Aim.
Output every one of the following items again, line for line and without any change.
>> start Task material
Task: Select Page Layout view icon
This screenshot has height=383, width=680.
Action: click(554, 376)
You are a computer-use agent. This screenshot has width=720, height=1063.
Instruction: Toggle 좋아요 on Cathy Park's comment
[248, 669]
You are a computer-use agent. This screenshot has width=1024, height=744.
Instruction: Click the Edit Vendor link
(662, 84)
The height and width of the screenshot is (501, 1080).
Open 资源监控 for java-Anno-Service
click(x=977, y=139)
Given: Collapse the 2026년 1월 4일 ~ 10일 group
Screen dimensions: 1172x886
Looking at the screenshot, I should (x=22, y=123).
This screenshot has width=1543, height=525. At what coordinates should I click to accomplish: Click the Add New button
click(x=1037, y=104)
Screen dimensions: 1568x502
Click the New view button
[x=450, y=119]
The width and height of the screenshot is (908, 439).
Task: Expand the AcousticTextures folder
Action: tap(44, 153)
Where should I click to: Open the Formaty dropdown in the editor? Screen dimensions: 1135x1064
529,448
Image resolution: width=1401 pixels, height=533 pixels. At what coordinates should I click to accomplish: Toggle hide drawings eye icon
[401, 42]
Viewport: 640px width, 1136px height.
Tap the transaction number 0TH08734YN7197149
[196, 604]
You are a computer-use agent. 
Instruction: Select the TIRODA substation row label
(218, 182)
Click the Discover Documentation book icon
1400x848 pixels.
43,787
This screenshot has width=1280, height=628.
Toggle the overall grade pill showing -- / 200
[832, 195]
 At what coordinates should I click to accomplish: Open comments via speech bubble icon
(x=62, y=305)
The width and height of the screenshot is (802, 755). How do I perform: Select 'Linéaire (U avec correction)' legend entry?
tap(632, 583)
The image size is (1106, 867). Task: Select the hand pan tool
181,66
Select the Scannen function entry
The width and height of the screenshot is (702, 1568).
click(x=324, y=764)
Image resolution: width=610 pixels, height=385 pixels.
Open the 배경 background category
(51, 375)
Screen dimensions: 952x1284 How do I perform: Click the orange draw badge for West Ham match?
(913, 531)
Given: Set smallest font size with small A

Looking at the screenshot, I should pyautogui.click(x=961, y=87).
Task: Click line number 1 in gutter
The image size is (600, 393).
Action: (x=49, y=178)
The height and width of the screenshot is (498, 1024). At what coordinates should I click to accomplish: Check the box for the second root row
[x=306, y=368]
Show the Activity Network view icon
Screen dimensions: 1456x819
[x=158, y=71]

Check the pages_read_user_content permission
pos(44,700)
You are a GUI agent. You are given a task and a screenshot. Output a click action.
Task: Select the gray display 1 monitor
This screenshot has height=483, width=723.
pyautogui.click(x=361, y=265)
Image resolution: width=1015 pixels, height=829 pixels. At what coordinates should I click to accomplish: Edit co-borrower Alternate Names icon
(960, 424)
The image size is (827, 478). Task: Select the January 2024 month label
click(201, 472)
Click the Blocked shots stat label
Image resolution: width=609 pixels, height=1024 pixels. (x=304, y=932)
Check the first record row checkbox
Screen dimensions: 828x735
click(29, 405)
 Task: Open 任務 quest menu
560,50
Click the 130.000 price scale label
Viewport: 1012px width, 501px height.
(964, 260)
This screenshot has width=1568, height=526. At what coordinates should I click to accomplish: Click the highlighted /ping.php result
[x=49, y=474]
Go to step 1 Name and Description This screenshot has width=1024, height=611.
>> end Task material
The reply.
Task: Select Page Layout view icon
This screenshot has height=383, width=680.
Action: click(554, 376)
You are a computer-use agent. This screenshot has width=720, height=1063.
Instruction: Toggle 좋아요 on Cathy Park's comment
[248, 669]
You are a computer-use agent. This screenshot has width=1024, height=744.
Instruction: Click the Edit Vendor link
(662, 84)
The height and width of the screenshot is (501, 1080).
Open 资源监控 for java-Anno-Service
click(x=977, y=139)
Given: Collapse the 2026년 1월 4일 ~ 10일 group
Screen dimensions: 1172x886
Looking at the screenshot, I should (x=22, y=123).
This screenshot has width=1543, height=525. At what coordinates should I click to accomplish: Click the Add New button
click(x=1037, y=104)
Screen dimensions: 1568x502
Click the New view button
[x=450, y=119]
The width and height of the screenshot is (908, 439).
Task: Expand the AcousticTextures folder
Action: tap(44, 153)
Where should I click to: Open the Formaty dropdown in the editor? Screen dimensions: 1135x1064
529,448
Image resolution: width=1401 pixels, height=533 pixels. At what coordinates should I click to accomplish: Toggle hide drawings eye icon
[401, 42]
Viewport: 640px width, 1136px height.
Tap the transaction number 0TH08734YN7197149
[196, 604]
You are a computer-use agent. 
Instruction: Select the TIRODA substation row label
(218, 182)
Click the Discover Documentation book icon
1400x848 pixels.
43,787
This screenshot has width=1280, height=628.
Toggle the overall grade pill showing -- / 200
[832, 195]
 At what coordinates should I click to accomplish: Open comments via speech bubble icon
(x=62, y=305)
The width and height of the screenshot is (802, 755). How do I perform: Select 'Linéaire (U avec correction)' legend entry?
tap(632, 583)
The image size is (1106, 867). Task: Select the hand pan tool
181,66
Select the Scannen function entry
The width and height of the screenshot is (702, 1568).
click(x=324, y=764)
Image resolution: width=610 pixels, height=385 pixels.
Open the 배경 background category
(51, 375)
Screen dimensions: 952x1284 How do I perform: Click the orange draw badge for West Ham match?
(913, 531)
Given: Set smallest font size with small A

Looking at the screenshot, I should pyautogui.click(x=961, y=87).
Task: Click line number 1 in gutter
The image size is (600, 393).
Action: (x=49, y=178)
The height and width of the screenshot is (498, 1024). At what coordinates should I click to accomplish: Check the box for the second root row
[x=306, y=368]
Show the Activity Network view icon
Screen dimensions: 1456x819
[x=158, y=71]

Check the pages_read_user_content permission
pos(44,700)
You are a GUI agent. You are given a task and a screenshot. Output a click action.
Task: Select the gray display 1 monitor
This screenshot has height=483, width=723.
pyautogui.click(x=361, y=265)
Image resolution: width=1015 pixels, height=829 pixels. At what coordinates should I click to accomplish: Edit co-borrower Alternate Names icon
(960, 424)
The image size is (827, 478). Task: Select the January 2024 month label
click(201, 472)
Click the Blocked shots stat label
Image resolution: width=609 pixels, height=1024 pixels. (x=304, y=932)
Check the first record row checkbox
Screen dimensions: 828x735
click(29, 405)
 Task: Open 任務 quest menu
560,50
Click the 130.000 price scale label
Viewport: 1012px width, 501px height.
(964, 260)
This screenshot has width=1568, height=526. At what coordinates should I click to accomplish: Click the highlighted /ping.php result
[x=49, y=474]
Go to step 1 Name and Description This screenshot has width=1024, height=611.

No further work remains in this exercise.